Scratch and maximum rows

The scratch term covers connectivity-graph construction workspace, Laplacian workspace, eigensolver workspace, K-Means workspace on the embedding, allocator padding, and memory held by the active memory resource. For a first estimate, reserve H = 0.30 because graph and eigensolver workspace can be significant. If you can measure a representative smaller run, use:

Hmeasured=observed_peakformula_without_scratchformula_without_scratchH_{\text{measured}} = \frac{\text{observed\_peak} - \text{formula\_without\_scratch}} {\text{formula\_without\_scratch}}

Then set:

Musable=(MfreeMother)(1H)M_{\text{usable}} = (M_{\text{free}} - M_{\text{other}}) \cdot (1 - H)

The capacity variables in this subsection are:

  • M_free: Free memory in the relevant memory space before the operation starts. Use device memory for GPU-resident formulas and host memory for formulas explicitly marked as host memory.
  • M_other: Memory reserved for arrays, memory pools, concurrent work, or application buffers that are not included in the formula.
  • H: Scratch headroom fraction reserved for temporary buffers and allocator overhead.
  • M_usable: Memory budget left for the formula after subtracting M_other and reserving headroom.
  • observed_peak: Peak memory observed during a smaller representative run.
  • formula_without_scratch: Value of the selected peak formula with explicit scratch terms removed and without applying headroom.
  • peak_without_scratch(count): The selected peak formula rewritten as a function of the count being estimated, excluding scratch and headroom. The count is usually N for rows or vectors and B for K-selection batch rows.
  • B_per_row / B_per_vector: Bytes added by one more row or vector in the selected formula. For linear formulas, add the coefficients of the count being estimated after fixed values such as D, K, Q, and L are substituted.
  • B_fixed: Bytes in the selected formula that do not change with the estimated count, such as codebooks, centroids, fixed query batches, capped training buffers, or metadata.
  • N_max / B_max: Estimated largest row, vector, or batch-row count that fits in M_usable.

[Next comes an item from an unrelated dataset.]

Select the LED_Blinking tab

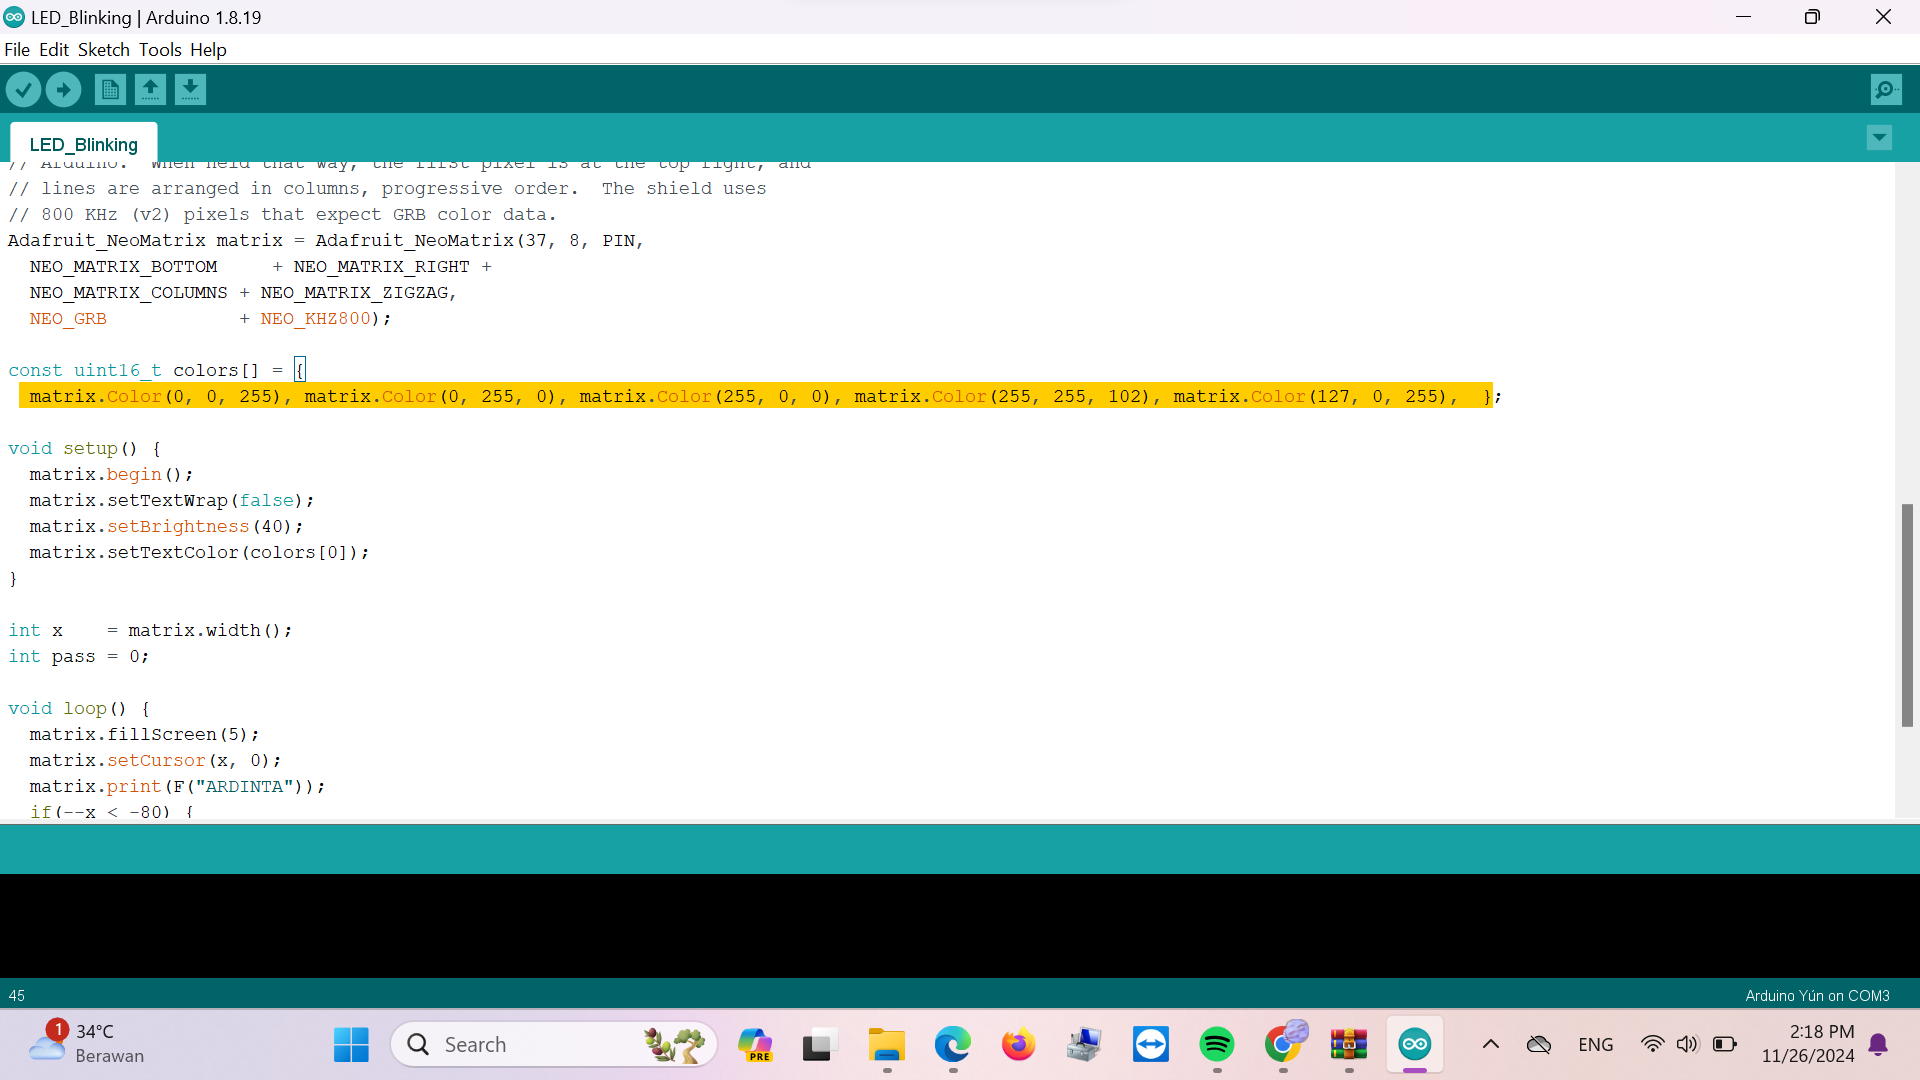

With dense input, substitute M ≈ N * n_neighbors into the graph formula. The peak then becomes approximately linear in N:

peak_without_scratch(N)=NBper_row+Bfixed\text{peak\_without\_scratch}(N) = N \cdot B_{\text{per\_row}} + B_{\text{fixed}}

Estimate the maximum row count with:

Nmax=MusableBfixedBper_rowN_{\max} = \left\lfloor \frac{M_{\text{usable}} - B_{\text{fixed}}} {B_{\text{per\_row}}} \right\rfloor

If the connectivity graph is precomputed, use its actual edge count M instead of N * n_neighbors.

Connectivity graph

For dense-data clustering, the graph has roughly N * n_neighbors edges:

MNn_neighborsM \approx N \cdot \text{n\_neighbors}

The sparse COO graph size is approximately:

graph_sizeM(Bw+2Bi)\text{graph\_size} \approx M \cdot (B_w + 2B_i)

Embedding and labels

The spectral embedding and labels use:

embedding_size=NCBxlabels_size=NBi\begin{aligned} \text{embedding\_size} &= N \cdot C \cdot B_x \\ \text{labels\_size} &= N \cdot B_i \end{aligned}

The dense-data peak is approximately:

fit_peak NDBx+graph_size+embedding_size+KCBx+labels_size+scratch\begin{aligned} \text{fit\_peak} \approx&\ N \cdot D \cdot B_x + \text{graph\_size} \\ &+ \text{embedding\_size} + K \cdot C \cdot B_x + \text{labels\_size} + \text{scratch} \end{aligned}

For large N, reduce n_neighbors only if the graph remains connected enough for the clustering task.